Source disclosure: January 14, 2026
TOYOTA TSUSHO CORPORATION [8015.T]
TOKYO — Toyota Tsusho Corporation announced on January 14, 2026, that it has revised the terms of its tender offer to repurchase shares from itself, known as a self-tender offer. The company initially decided on this course of action based on a resolution under Article 370 of the Companies Act and the company's articles of incorporation on June 3, 2025.
The latest revision was prompted by a request from Toyota Real Estate Co., Ltd. (Toyota Real Estate) on December 18, 2025, to reconsider the original conditions set out in the initial decision. Following extensive deliberations, Toyota Tsusho resolved through a written resolution on January 14, 2026, to adjust the purchase price for the self-tender offer. This new price will be determined as a 10% discount off either the closing price of Toyota Tsusho’s common stock on the Tokyo Stock Exchange Prime Market on the business day before the board meeting date when the final price is decided, or the simple average of the closing prices over the past month prior to that same date, whichever is lower. However, if the resulting discounted price exceeds ¥5,862, which was the closing price on January 13, 2026, then the purchase price will be capped at ¥5,862.
Additionally, the company clarified that the number of shares available for purchase under the self-tender offer will remain at 118,095,402 shares, representing an ownership percentage of 11.19%. This figure corresponds to all the shares held by Toyoda Automatic Loom Works, Ltd. (Toyoda), pending their transfer to Toyota Tsusho. Should there be more than the stated number of shares tendered, allocation will occur proportionally among applicants, up to a maximum limit of 118,095,502 shares. According to Toyota Tsusho, even if the maximum number of shares were purchased at the upper limit price of ¥3,054 per share, the total acquisition cost would still fall within the company’s distributable surplus as of the announcement date.
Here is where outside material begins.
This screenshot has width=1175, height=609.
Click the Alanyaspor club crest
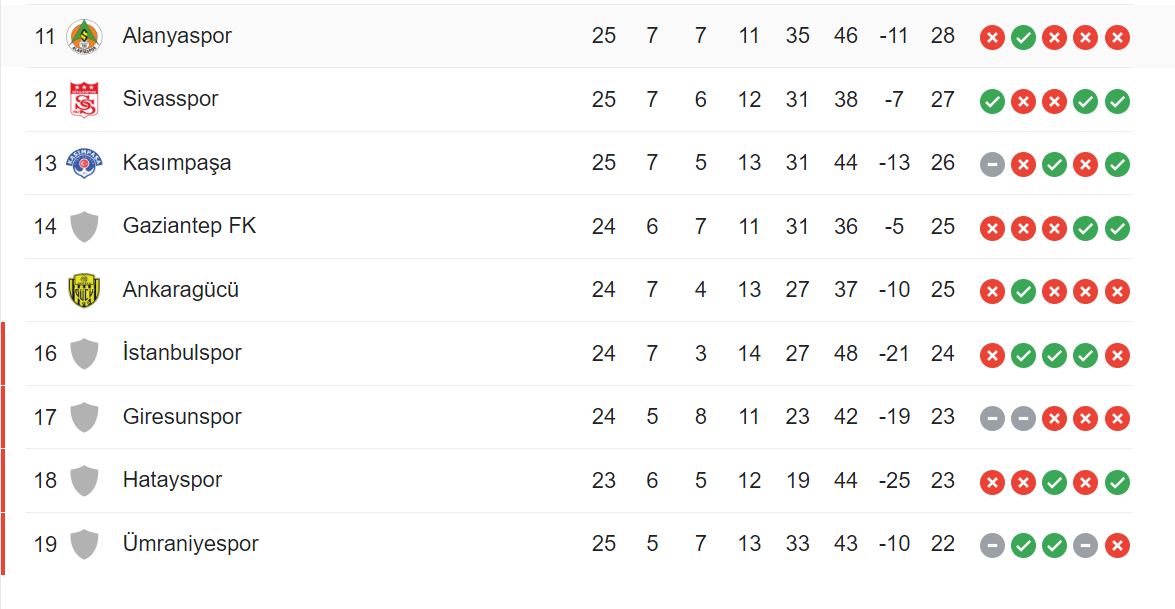pyautogui.click(x=84, y=37)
Furthermore, Toyota Real Estate indicated that should the number of shares tendered exceed the anticipated amount, leading to excess shares remaining with Toyoda after proportional allocation, these additional shares would likely be promptly sold off by Toyoda. This arrangement ensures that the primary objective of minimizing asset outflow while fulfilling the purpose of acquiring shares from Toyoda remains intact.